[Raw records]
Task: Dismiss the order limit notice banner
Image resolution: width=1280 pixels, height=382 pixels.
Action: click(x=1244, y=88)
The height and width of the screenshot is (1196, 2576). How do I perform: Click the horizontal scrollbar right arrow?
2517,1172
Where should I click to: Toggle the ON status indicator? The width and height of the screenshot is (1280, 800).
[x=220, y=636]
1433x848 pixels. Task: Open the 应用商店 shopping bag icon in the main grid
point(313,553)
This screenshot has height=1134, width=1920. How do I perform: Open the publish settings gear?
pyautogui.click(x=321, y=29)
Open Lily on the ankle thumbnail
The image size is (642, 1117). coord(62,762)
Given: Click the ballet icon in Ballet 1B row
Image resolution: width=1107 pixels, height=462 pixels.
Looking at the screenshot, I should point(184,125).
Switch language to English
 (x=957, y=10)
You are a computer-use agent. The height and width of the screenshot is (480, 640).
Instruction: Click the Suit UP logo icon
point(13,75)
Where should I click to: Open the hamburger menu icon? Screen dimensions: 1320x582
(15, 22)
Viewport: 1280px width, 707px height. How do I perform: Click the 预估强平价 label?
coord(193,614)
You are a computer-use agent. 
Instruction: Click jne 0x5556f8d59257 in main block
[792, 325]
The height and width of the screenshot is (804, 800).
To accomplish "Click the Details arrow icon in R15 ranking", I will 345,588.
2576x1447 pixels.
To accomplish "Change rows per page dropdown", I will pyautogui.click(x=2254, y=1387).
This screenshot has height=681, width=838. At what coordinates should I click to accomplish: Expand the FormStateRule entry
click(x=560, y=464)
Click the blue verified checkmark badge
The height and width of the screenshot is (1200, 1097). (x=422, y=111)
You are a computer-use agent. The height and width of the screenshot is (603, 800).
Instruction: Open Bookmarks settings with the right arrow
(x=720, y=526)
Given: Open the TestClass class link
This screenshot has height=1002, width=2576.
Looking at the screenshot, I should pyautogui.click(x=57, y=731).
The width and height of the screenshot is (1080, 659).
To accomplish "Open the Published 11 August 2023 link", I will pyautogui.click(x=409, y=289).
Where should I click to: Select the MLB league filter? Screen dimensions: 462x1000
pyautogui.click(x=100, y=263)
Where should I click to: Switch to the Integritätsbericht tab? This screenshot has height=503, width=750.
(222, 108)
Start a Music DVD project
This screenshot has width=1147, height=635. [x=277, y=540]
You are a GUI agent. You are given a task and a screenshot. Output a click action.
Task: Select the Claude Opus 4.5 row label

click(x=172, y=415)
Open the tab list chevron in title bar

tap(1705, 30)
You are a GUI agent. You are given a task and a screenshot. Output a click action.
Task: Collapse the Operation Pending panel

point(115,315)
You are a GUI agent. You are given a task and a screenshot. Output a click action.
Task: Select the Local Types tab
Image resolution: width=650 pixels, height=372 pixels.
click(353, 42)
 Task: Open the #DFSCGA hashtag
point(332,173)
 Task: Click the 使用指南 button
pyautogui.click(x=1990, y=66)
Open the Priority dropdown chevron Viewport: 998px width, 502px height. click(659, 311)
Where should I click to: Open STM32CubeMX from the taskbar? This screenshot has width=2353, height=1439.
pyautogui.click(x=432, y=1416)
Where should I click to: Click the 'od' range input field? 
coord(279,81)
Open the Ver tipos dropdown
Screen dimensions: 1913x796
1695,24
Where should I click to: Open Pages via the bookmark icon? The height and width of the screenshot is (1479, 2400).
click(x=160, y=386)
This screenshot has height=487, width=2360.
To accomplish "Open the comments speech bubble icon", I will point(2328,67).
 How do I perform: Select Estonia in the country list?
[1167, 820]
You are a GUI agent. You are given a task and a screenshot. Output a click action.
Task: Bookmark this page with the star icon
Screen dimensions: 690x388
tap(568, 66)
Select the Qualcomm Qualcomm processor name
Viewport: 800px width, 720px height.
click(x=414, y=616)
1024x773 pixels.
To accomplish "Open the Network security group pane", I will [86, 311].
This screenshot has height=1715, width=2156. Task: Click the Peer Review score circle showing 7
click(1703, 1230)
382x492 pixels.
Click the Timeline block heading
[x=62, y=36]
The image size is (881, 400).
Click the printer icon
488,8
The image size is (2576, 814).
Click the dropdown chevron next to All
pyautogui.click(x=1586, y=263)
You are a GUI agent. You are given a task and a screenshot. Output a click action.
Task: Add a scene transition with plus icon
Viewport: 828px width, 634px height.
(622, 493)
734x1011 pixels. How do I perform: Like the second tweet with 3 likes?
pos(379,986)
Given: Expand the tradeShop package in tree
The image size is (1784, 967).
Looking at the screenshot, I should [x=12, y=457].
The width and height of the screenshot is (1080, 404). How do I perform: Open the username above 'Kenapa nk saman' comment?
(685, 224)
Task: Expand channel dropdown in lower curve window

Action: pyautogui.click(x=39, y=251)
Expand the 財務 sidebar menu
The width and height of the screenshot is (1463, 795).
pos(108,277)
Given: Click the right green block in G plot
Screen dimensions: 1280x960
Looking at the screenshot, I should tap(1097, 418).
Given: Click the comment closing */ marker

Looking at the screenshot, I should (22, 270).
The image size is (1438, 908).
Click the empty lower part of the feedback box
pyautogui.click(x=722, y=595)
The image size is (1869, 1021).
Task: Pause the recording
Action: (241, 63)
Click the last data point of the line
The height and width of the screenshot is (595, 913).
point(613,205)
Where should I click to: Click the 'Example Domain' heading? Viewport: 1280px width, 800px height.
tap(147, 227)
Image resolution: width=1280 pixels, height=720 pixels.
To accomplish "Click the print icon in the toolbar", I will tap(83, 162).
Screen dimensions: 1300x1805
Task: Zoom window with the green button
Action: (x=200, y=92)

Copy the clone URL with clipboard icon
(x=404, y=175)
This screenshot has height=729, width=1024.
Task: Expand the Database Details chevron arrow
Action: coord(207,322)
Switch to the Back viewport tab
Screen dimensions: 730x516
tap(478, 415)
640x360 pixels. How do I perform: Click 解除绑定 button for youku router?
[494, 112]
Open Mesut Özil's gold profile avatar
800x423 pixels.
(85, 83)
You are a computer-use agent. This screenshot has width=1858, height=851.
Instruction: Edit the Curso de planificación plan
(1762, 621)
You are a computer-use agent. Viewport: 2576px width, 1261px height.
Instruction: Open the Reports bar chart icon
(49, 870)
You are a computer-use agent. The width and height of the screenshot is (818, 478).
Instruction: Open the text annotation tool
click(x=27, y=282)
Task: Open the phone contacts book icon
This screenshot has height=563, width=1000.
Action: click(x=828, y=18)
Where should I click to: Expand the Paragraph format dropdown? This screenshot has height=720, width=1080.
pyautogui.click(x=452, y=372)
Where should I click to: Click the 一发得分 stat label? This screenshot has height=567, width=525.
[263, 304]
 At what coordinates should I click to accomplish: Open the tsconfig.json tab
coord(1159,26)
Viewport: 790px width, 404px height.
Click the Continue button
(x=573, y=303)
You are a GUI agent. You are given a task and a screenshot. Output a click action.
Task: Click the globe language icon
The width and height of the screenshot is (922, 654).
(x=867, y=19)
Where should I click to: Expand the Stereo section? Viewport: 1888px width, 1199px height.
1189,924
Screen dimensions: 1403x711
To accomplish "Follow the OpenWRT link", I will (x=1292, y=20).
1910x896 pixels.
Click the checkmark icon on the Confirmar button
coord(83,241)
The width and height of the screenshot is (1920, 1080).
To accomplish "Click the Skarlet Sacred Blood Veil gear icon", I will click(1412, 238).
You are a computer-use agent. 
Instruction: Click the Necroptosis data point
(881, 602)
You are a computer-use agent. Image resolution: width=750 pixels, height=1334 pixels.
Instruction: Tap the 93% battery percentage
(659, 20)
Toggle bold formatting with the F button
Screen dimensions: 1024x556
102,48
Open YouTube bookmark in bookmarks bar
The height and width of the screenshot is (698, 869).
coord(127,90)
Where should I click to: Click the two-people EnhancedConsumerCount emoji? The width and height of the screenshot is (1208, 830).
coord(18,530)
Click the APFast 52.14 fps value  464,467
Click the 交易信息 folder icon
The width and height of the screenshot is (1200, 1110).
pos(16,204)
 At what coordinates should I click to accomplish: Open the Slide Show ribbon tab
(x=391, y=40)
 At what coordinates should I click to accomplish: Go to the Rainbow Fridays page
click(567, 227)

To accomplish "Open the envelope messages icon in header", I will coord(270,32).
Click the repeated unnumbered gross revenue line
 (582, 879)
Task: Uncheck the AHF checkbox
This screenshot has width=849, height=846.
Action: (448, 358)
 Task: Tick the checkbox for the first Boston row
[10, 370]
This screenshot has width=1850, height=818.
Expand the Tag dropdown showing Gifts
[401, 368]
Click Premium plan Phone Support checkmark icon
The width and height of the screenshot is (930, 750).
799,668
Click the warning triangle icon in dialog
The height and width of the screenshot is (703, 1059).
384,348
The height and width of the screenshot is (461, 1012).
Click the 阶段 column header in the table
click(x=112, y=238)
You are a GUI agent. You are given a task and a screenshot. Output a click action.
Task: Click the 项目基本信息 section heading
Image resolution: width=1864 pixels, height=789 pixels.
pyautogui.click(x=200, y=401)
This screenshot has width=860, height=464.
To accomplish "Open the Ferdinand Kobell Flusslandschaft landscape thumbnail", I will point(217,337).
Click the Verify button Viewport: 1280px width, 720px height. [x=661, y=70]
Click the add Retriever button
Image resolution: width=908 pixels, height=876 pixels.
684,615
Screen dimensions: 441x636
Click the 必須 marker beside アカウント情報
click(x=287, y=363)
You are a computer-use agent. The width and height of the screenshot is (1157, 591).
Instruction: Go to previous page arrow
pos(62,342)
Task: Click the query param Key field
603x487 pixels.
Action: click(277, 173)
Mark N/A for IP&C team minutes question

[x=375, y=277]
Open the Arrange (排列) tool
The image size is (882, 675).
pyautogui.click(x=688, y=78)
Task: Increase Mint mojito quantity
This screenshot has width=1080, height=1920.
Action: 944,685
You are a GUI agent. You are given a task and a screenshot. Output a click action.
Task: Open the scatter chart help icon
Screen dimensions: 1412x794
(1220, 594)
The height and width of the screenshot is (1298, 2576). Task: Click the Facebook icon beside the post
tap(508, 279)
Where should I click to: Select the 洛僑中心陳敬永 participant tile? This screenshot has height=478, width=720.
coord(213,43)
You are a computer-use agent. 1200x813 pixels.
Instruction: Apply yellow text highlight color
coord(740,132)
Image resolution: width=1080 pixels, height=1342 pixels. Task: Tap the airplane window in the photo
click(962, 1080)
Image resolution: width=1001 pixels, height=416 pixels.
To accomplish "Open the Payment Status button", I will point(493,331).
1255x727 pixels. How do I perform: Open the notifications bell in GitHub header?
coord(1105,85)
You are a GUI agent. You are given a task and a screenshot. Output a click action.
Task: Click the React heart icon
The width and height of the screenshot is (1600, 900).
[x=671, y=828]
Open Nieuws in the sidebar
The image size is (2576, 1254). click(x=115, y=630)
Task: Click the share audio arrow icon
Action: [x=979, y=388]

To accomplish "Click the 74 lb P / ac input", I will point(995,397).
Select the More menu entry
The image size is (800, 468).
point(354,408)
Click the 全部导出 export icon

Work to be completed - Reproduce word for word the entries above from the line with "Image resolution: width=1280 pixels, height=720" up to and including the line with "Action: (x=200, y=92)".

Worked answer -
Image resolution: width=1280 pixels, height=720 pixels.
To accomplish "Click the print icon in the toolbar", I will tap(83, 162).
Screen dimensions: 1300x1805
Task: Zoom window with the green button
Action: (x=200, y=92)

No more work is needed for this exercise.